Figures de modernité et de compétitivité, les autoroutes sont considérées comme la condition sine qua non au bon développement d’une région. Pourtant, cet argument est à nuancer. Ces projets engendrent des inégalités territoriales et participent à la destruction de vastes espaces naturels.

Carole Delga, présidente socialiste de la région Occitanie – Pyrénées-Méditerranée, aura été maladroite d’utiliser l’un des passages du livre des économistes Julia Cagé et Thomas Piketty, Une histoire du conflit politique. Élections et inégalités sociales en France, 1789-2022 aux éditions du Seuil (2023). Maladroite, car elle se méprend sur le sens d’une citation de l’ouvrage qu’elle utilise dans une lettre destinée à l’activiste écologiste Thomas Brail, en lutte contre le projet de construction de l’autoroute A69, une voie rapide d’un peu plus de 50 km reliant Castres à Toulouse. L’objectif : désenclaver la ville de Castres.

La citation est la suivante “Il parait indispensable de placer au cœur de l’analyse le très fort sentiment d’abandon qui s’est développé depuis les années 1980 / 1990 au sein des bourgs et des villages, pour ce qui est de l’accès aux services publics et aux infrastructures de transports (…), avant tout au bénéfice des urbains “, écrivent les économistes dans leur ouvrage.

Ces territoires enclavés, de nombreuses études en démontrent les réalités. On y retrouve des friches, de la pauvreté, du chômage. Des inégalités économiques, notamment dans ces anciens bassins industriels de l’Est, des inégalités sociales pour l’accès à l’éducation, au soin, aux services publiques, et des inégalités environnementales, face à la chaleur, au froid, ou aux pollutions chimiques. 

De cette réalité des territoires enclavés, Benoît Coquard en tire une étude sociologique : “Ceux qui restent: Faire sa vie dans les campagnes en déclin (La Découverte, 2019). Il y décrit la vie de ces femmes, de ces hommes, de ces adolescents dans ces petites villes de la région Grand-Est, et la lente “disparition des services publics, des usines, des associations et des cafés”, de ces choses qui faisaient la vie des petites villes.

Alors comment renverser la tendance ? C’est ici que les avis diffèrent. Pour Carole Delga, et les défenseurs du projet d’autoroute, le désenclavement de la région nécessite la construction de l’A69. Mais comme l’explique Julia Cagé en réponse à la lettre, “Oui, nous rappelons dans nos travaux qu’il est important que tous les territoires puissent bénéficier d’un accès aux services publics, y compris aux infrastructures de transport. Mais nous insistons sur l’importance du train et des transports en commun, et non des autoroutes”. 

Car si les autoroutes participent bien dans certains cas au désenclavement des régions, la présence de voies rapides n’est pas forcément synonyme de dynamisme économique.

-=-=-

** Complétez ce qui suit **
**1.** Répondez aux questions suivantes à l'aide du texte.
(a) Quelles villes l'autoroute A69 doit-elle relier ?
(b) Dans quelle région se trouvent les petites villes décrites par Benoît Coquard ?
(c) D'après la réponse de Julia Cagé, sur quels moyens de transport les économistes insistent-ils ?
**2.** Recopiez le passage du texte qui commence aux mots « Ces territoires enclavés, de » et s'arrête après « des petites villes. ».
Les données ne servent pas à la résolution des exercices.

** Données **

-=-=-

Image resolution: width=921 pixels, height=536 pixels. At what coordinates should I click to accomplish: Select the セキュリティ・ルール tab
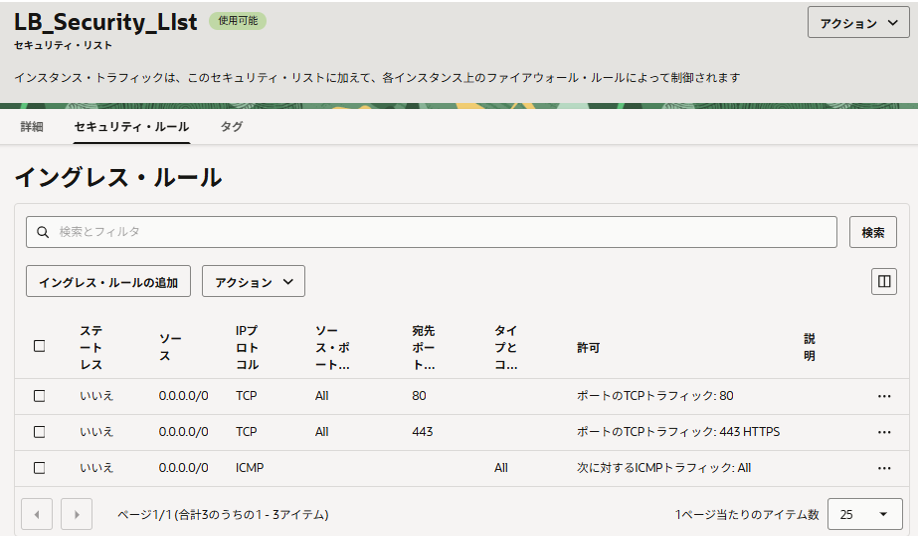[131, 127]
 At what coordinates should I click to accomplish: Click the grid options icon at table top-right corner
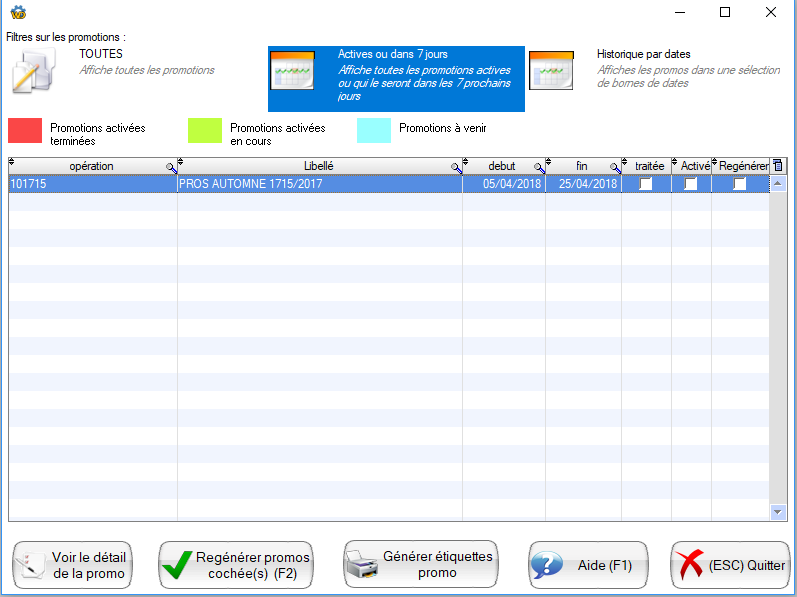coord(779,166)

-=-=-

** Corrigé des exercices **
**1.**
(a) Castres et Toulouse.
(b) La région Grand-Est.
(c) Le train et les transports en commun.

**2.**
Ces territoires enclavés, de nombreuses études en démontrent les réalités. On y retrouve des friches, de la pauvreté, du chômage. Des inégalités économiques, notamment dans ces anciens bassins industriels de l’Est, des inégalités sociales pour l’accès à l’éducation, au soin, aux services publiques, et des inégalités environnementales, face à la chaleur, au froid, ou aux pollutions chimiques. 

De cette réalité des territoires enclavés, Benoît Coquard en tire une étude sociologique : “Ceux qui restent: Faire sa vie dans les campagnes en déclin (La Découverte, 2019). Il y décrit la vie de ces femmes, de ces hommes, de ces adolescents dans ces petites villes de la région Grand-Est, et la lente “disparition des services publics, des usines, des associations et des cafés”, de ces choses qui faisaient la vie des petites villes.